## [Work instruction]
Nothing in the records may be altered. Repeat them in full.

Content starts

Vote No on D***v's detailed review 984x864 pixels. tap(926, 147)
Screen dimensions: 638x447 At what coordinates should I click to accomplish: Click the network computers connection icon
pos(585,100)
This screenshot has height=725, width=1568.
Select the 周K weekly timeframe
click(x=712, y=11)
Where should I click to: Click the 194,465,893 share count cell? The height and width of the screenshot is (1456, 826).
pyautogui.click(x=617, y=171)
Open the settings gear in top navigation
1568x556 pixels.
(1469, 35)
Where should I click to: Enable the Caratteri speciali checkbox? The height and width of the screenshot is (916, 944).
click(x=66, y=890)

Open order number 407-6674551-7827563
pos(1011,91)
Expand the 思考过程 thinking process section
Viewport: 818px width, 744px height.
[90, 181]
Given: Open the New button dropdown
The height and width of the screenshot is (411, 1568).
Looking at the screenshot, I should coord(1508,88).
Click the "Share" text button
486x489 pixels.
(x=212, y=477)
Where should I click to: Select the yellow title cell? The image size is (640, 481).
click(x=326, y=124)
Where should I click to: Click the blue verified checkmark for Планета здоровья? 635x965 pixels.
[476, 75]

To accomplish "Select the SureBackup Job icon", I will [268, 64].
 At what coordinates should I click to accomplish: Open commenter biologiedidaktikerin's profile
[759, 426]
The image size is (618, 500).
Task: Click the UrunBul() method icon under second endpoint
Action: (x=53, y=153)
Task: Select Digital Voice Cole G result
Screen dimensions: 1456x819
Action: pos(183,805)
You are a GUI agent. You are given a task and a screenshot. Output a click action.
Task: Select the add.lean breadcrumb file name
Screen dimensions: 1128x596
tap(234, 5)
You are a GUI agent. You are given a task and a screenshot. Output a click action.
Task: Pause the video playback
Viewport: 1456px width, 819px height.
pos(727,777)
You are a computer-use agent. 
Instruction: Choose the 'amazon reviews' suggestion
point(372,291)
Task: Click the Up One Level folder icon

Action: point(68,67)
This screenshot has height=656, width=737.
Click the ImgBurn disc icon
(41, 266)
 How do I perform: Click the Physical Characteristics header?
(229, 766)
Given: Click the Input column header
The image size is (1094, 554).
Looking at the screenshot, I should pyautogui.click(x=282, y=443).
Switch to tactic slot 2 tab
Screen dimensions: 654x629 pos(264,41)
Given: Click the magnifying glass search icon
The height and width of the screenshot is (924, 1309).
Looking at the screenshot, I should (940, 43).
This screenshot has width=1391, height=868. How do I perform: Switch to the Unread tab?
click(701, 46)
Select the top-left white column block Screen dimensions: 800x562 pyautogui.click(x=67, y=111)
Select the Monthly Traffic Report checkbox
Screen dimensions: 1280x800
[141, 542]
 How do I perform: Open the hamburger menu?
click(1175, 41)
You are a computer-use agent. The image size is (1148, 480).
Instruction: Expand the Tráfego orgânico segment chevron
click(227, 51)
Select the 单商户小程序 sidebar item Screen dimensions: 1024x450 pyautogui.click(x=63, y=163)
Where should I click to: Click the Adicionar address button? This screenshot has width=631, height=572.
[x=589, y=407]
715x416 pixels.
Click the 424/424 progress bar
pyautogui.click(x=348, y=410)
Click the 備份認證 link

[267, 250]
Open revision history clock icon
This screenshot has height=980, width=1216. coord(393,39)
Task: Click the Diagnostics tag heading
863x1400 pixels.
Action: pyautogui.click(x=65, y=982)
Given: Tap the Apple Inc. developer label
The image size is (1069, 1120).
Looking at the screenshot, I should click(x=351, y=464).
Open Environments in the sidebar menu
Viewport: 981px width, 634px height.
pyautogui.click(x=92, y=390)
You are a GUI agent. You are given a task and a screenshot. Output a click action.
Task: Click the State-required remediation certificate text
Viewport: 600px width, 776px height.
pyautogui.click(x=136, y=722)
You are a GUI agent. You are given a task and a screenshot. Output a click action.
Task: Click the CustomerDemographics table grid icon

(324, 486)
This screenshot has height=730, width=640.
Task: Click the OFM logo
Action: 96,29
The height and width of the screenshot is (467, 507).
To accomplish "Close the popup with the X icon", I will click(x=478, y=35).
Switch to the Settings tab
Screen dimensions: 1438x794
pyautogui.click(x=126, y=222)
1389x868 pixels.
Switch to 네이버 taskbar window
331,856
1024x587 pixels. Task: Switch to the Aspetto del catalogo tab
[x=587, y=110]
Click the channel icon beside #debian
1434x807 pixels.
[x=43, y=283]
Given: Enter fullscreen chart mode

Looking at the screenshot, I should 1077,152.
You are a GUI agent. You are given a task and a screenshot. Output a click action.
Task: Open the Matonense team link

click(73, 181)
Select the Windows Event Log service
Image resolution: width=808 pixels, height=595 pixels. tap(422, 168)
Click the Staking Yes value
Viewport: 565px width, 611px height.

Content ends

## [Output of the task]
Vote No on D***v's detailed review 984x864 pixels. tap(926, 147)
Screen dimensions: 638x447 At what coordinates should I click to accomplish: Click the network computers connection icon
pos(585,100)
This screenshot has height=725, width=1568.
Select the 周K weekly timeframe
click(x=712, y=11)
Where should I click to: Click the 194,465,893 share count cell? The height and width of the screenshot is (1456, 826).
pyautogui.click(x=617, y=171)
Open the settings gear in top navigation
1568x556 pixels.
(1469, 35)
Where should I click to: Enable the Caratteri speciali checkbox? The height and width of the screenshot is (916, 944).
click(x=66, y=890)

Open order number 407-6674551-7827563
pos(1011,91)
Expand the 思考过程 thinking process section
Viewport: 818px width, 744px height.
[90, 181]
Given: Open the New button dropdown
The height and width of the screenshot is (411, 1568).
Looking at the screenshot, I should coord(1508,88).
Click the "Share" text button
486x489 pixels.
(x=212, y=477)
Where should I click to: Select the yellow title cell? The image size is (640, 481).
click(x=326, y=124)
Where should I click to: Click the blue verified checkmark for Планета здоровья? 635x965 pixels.
[476, 75]

To accomplish "Select the SureBackup Job icon", I will [268, 64].
 At what coordinates should I click to accomplish: Open commenter biologiedidaktikerin's profile
[759, 426]
The image size is (618, 500).
Task: Click the UrunBul() method icon under second endpoint
Action: (x=53, y=153)
Task: Select Digital Voice Cole G result
Screen dimensions: 1456x819
Action: pos(183,805)
You are a GUI agent. You are given a task and a screenshot. Output a click action.
Task: Select the add.lean breadcrumb file name
Screen dimensions: 1128x596
tap(234, 5)
You are a GUI agent. You are given a task and a screenshot. Output a click action.
Task: Pause the video playback
Viewport: 1456px width, 819px height.
pos(727,777)
You are a computer-use agent. 
Instruction: Choose the 'amazon reviews' suggestion
point(372,291)
Task: Click the Up One Level folder icon

Action: point(68,67)
This screenshot has height=656, width=737.
Click the ImgBurn disc icon
(41, 266)
 How do I perform: Click the Physical Characteristics header?
(229, 766)
Given: Click the Input column header
The image size is (1094, 554).
Looking at the screenshot, I should pyautogui.click(x=282, y=443).
Switch to tactic slot 2 tab
Screen dimensions: 654x629 pos(264,41)
Given: Click the magnifying glass search icon
The height and width of the screenshot is (924, 1309).
Looking at the screenshot, I should (940, 43).
This screenshot has width=1391, height=868. How do I perform: Switch to the Unread tab?
click(701, 46)
Select the top-left white column block Screen dimensions: 800x562 pyautogui.click(x=67, y=111)
Select the Monthly Traffic Report checkbox
Screen dimensions: 1280x800
[141, 542]
 How do I perform: Open the hamburger menu?
click(1175, 41)
You are a computer-use agent. The image size is (1148, 480).
Instruction: Expand the Tráfego orgânico segment chevron
click(227, 51)
Select the 单商户小程序 sidebar item Screen dimensions: 1024x450 pyautogui.click(x=63, y=163)
Where should I click to: Click the Adicionar address button? This screenshot has width=631, height=572.
[x=589, y=407]
715x416 pixels.
Click the 424/424 progress bar
pyautogui.click(x=348, y=410)
Click the 備份認證 link

[267, 250]
Open revision history clock icon
This screenshot has height=980, width=1216. coord(393,39)
Task: Click the Diagnostics tag heading
863x1400 pixels.
Action: pyautogui.click(x=65, y=982)
Given: Tap the Apple Inc. developer label
The image size is (1069, 1120).
Looking at the screenshot, I should click(x=351, y=464).
Open Environments in the sidebar menu
Viewport: 981px width, 634px height.
pyautogui.click(x=92, y=390)
You are a GUI agent. You are given a task and a screenshot. Output a click action.
Task: Click the State-required remediation certificate text
Viewport: 600px width, 776px height.
pyautogui.click(x=136, y=722)
You are a GUI agent. You are given a task and a screenshot. Output a click action.
Task: Click the CustomerDemographics table grid icon

(324, 486)
This screenshot has height=730, width=640.
Task: Click the OFM logo
Action: 96,29
The height and width of the screenshot is (467, 507).
To accomplish "Close the popup with the X icon", I will click(x=478, y=35).
Switch to the Settings tab
Screen dimensions: 1438x794
pyautogui.click(x=126, y=222)
1389x868 pixels.
Switch to 네이버 taskbar window
331,856
1024x587 pixels. Task: Switch to the Aspetto del catalogo tab
[x=587, y=110]
Click the channel icon beside #debian
1434x807 pixels.
[x=43, y=283]
Given: Enter fullscreen chart mode

Looking at the screenshot, I should 1077,152.
You are a GUI agent. You are given a task and a screenshot. Output a click action.
Task: Open the Matonense team link

click(73, 181)
Select the Windows Event Log service
Image resolution: width=808 pixels, height=595 pixels. tap(422, 168)
Click the Staking Yes value
Viewport: 565px width, 611px height.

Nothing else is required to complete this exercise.